* READING TEXT *
◇ ◇ ◇

The answer to who chooses content for four billion people when they themselves have no means of browsing and selecting it independently, Vukelic says, is a community driven group of editors, like Wikipedia has, and a community of voters, like Reddit has—only on a much larger scale.
"The first piece that we will build is the content selection and discovery system (CSDS for short). The system has two purposes," Vukelic says. "One is content selection, which is facilitated through weighted voting systems, and another is content discovery. Since end users don't necessarily have access to search engines, the system would have to present a request, and have the community find and suggest adequate content."
The CSDS voting system will allow anyone with an Internet connection to submit content they think should be shared. The community of voters can then "vote up" content, with the web content with the most votes chosen to be broadcast over Outernet.
Vukelic admits that the system does have its challenges. After all, how do you create fair and inclusive content selection process? One possibility under consideration is a weighted voting system that gives more weight to votes in a specific geographic area. For example, if another hurricane hits the Philippines, votes from people who live in the surrounding area may be given more weight for which content to broadcast next.
"We want to give more strength to the voices of actual Outernet end users, but we also don't want to leave out people who want to help them. While end users should have more say in what they want to see/read/hear, people who are not necessarily end users might know more about the content end users don’t," Vukelic says.

◇ ◇ ◇

* PROVIDED DATA *
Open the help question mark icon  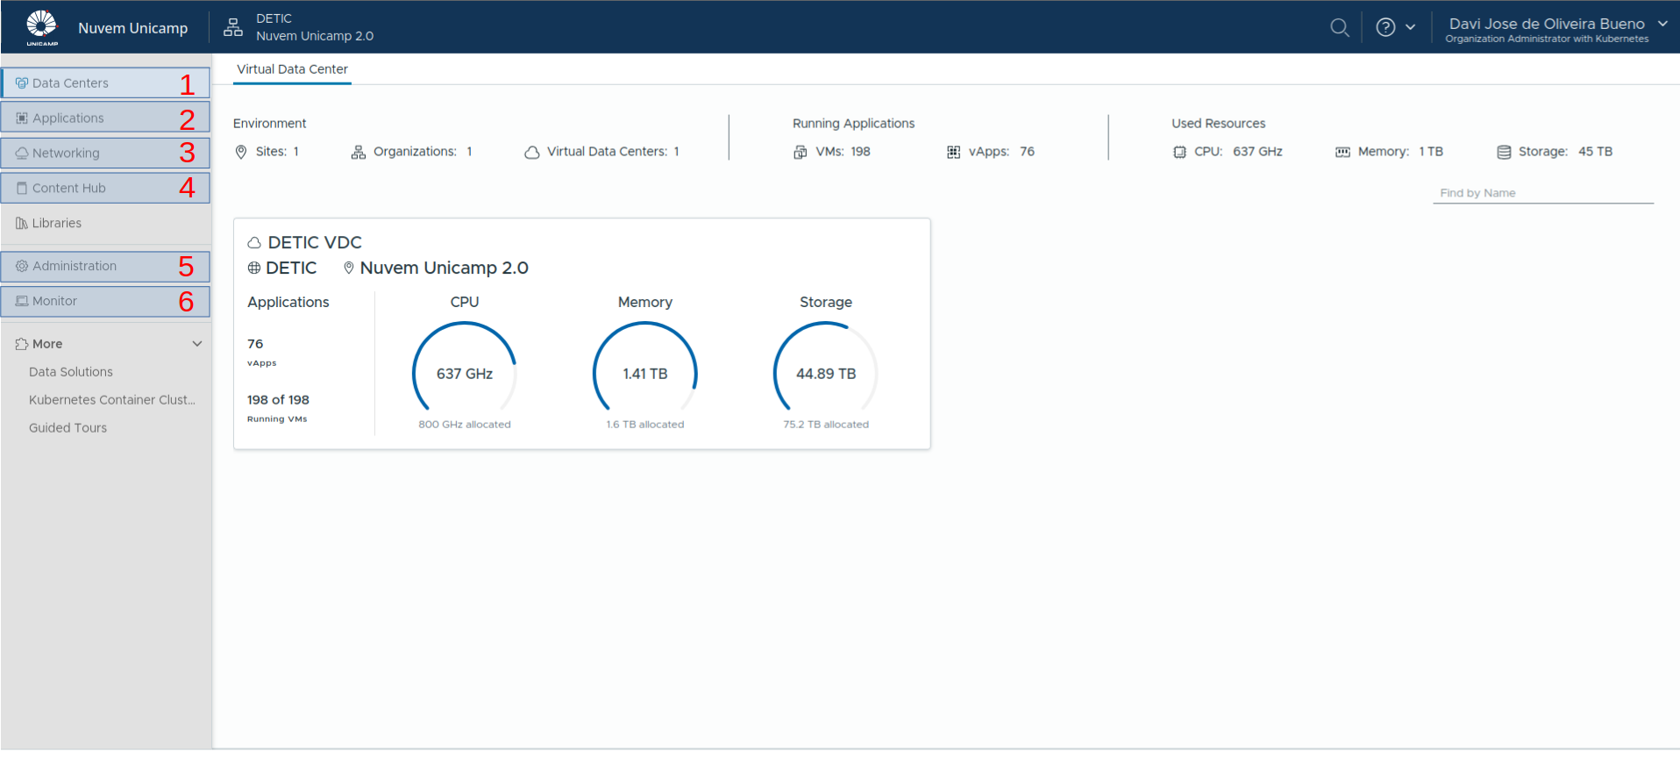tap(1385, 27)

◇ ◇ ◇

* WORK TO COMPLETE *
#1 In the passage about Outernet's content selection, what does CSDS stand for?
#2 Write the next part of the passage about Outernet's content selection, picking up after its final paragraph.

* SOLVED TASKS *
#1 Content selection and discovery system

#2
Outernet’s CSDS will be a mix of web app, API, and mashups that will funnel all input into its database and manage the presentation of requests and votes. The company will start with the web app and API components using Google AppEngine as its base, and Python as the language of the choice. It also plans to provide a full API to allow third-party developers to come up with new ways to vote, and not just rely on its own UI.
"The entire system should be usable, within its technical constraints, by as many people as possible, and especially the users that otherwise have no alternative," Vukelic says. "Missing an uplink capability, we need to find alternative ways for end users on the ground to give us meaningful feedback. We will look into everything and anything that lets us do this, including accepting community-transcribed voice messages or scanned handwritten mail, and anything else we can think of. Carrier pigeons? No method of requesting content should be too crazy for Outernet."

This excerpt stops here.